Фрагмент текста →
_ _ _ _ _ _ _
Владыка, а вот если вспомнить еще отца Иоанна Крестьянкина, который вас благословил на ваш путь, на выбор этого пути, вот вы что в первую очередь о нем вспоминаете?

Милость и любовь, безграничная любовь, он нас любил такими, какие мы есть, какими мы были настоящими.

Эту фразу же часто произносят, а что это значит, это же не значит, что он...

Расскажу.

Да.

Я приехал сюда в отдел работать после Америки, и ко мне пришел на встречу один из депутатов нашей Государственной Думы, уважаемый человек. Мы с ним сидели, разговаривали, в том числе о Боге, о том, что нам нужно сделать в области религиозного образования. И как, вероятнее всего, как один из людей, недавно пришедших к Богу, он мне задал вопрос, он говорит: «А кто у вас был духовник?» Я говорю: «Отец Иоанн Крестьянкин». — «Он был прозорливым человеком?» А мы ведь никогда не говорили о том, что батюшка прозорливый, у нас мысли не приходило, мы с ним беседовали, он нам отвечал на вопросы, мы шли, и жизнь текла своим чередом. И я говорю: «Да вероятнее всего нет». «Как жаль», — он мне сказал. Мне так стало обидно, и я говорю: «Послушайте, но ведь прозорливость — это один из низших даров Духа Святого, почему вы его так высоко ставите?» Он говорит: «А высший?» Я говорю: «А высший — это любовь». «Ну, знаете, — возразил мне депутат, — это очень все так относительно». Я говорю: «Ну давайте, я вам расскажу: вот я прозорливый человек?» Он говорит: «Нет». Говорю: «Я абсолютно с вами не согласен. Давайте я вам сейчас расскажу все ваши грехи, вот так, прямо глядя вам в глаза...»

Тут депутат заерзал на кресле.

Он заерзал на кресле и говорит: «Ну, может быть, не надо, владыка...»

Все, может, не надо все, да?
_ _ _ _ _ _ _
Собранные материалы →
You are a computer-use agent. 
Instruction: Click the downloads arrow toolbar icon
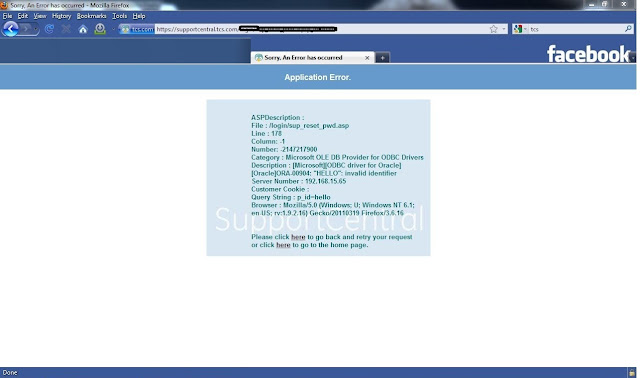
_ _ _ _ _ _ _
Задания для работы →
1. Какой дар Духа Святого назван высшим в интервью об отце Иоанне Крестьянкине?
2. Подхватите интервью об отце Иоанне Крестьянкине после последней реплики и продолжите его.

Ответы →
1. Высшим даром названа любовь.

2.
Да, я говорю: «Правильно, не нужно, потому что, рассказав ваши грехи, ни вы, ни я ничего не получим, и в этом нет особенного дара Духа Святого. А вот любить вас с такими грехами — здесь действительно должна быть помощь Духа Божия». Вот батюшка нас любил всех, и он тянул нас всех за собой, когда мы приходили, всегда начинал все с молитвы, краткой — с «Царю Небесный» по «Отче наш», но он молится так, что вот этот уголочек его, где иконки висели, он открывался, там небо было видно, понимаете, он туда обращался и нас всех туда вел. И вот эти краткие мгновения какие-то, они очень много дали. И уж если говорить, вспоминать отца Иоанна, мне говорят: что бы вы хотели? Я бы единственное, что хотел — это вот сесть, как Мария, рядом с его ногами и вот просто сидеть и слушать, не задавать вопросов, просто сидеть и слушать, питаться тем, что он есть, этой огромной Божественной энергией, которую он через себя пропускал и которой щедро делился.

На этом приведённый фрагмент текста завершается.